Now that the differential is completed, the only real obstacle left before having a rolling chassis is the trailing arm rebuild. I questioned whether I should send them out or do it myself. The nice thing about sending them out is that they would be finished sooner and usually come with a warranty. Also, there aren't any expensive tools to buy. The negative is that you don't know the how much care and attention to detail is being put into your trailing arm. Because of this and the fact that I am always looking for an excuse to buy new tools, I decided rebuild my own trailing arms.
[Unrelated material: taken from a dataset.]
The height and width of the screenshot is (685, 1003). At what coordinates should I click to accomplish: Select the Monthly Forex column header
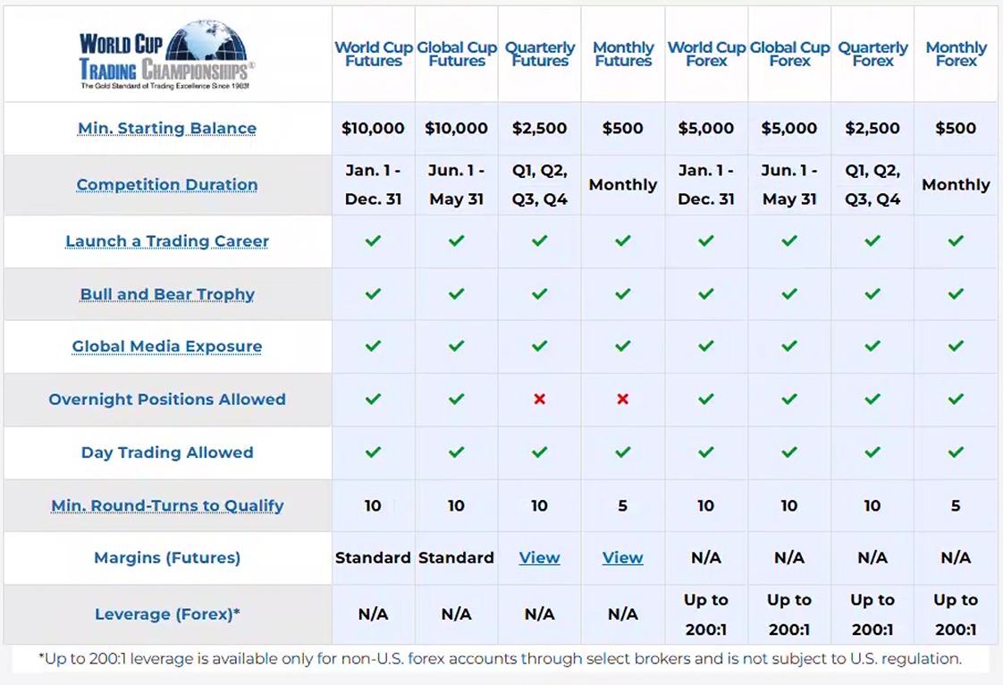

I am not in any way a professional at rebuilding trailing arms so this article is intended for educational purposes only. In this article, I show exactly everything that I did without leaving even the smallest detail. I bought three unique tools from Mid America; spindle knocker, spindle installation tool, and the set up tool. The majority of my hardware was bought from Van Steel.
Here are a few pictures before disassembly.
Some specialty tools. I ended up not using the one on the far right called the Spindle installation tool.
First, I removed the cotter pin, nut, and washer. The impact gun did a good job of removing the nut.
Once the nut was removed, the spindle flange was somewhat stuck on there. Since the studs were going to be replaced anyway, I placed the trailing arm in the vice and used a crow bar to remove the flange.
Next, I proceeded to remove the parking brake. This was easy with the absence of the top/bottom springs as well as the hold down springs.
Unfortunately it looks like someone has been here already. Guess the mechanic or whoever could not figure out how to get the parking brake actuating lever through the backing plate without cutting it. I hope there aren't any other surprises down the road.
With the parking brake out of the way, I focused on removing the spindle. I placed the bearing spindle support in the vise and screwed the spindle knocker on. The spindle knocker is a piece of metal that is threaded to screw over the spindle. It is there to protect the threads while attempting to pound the spindle out.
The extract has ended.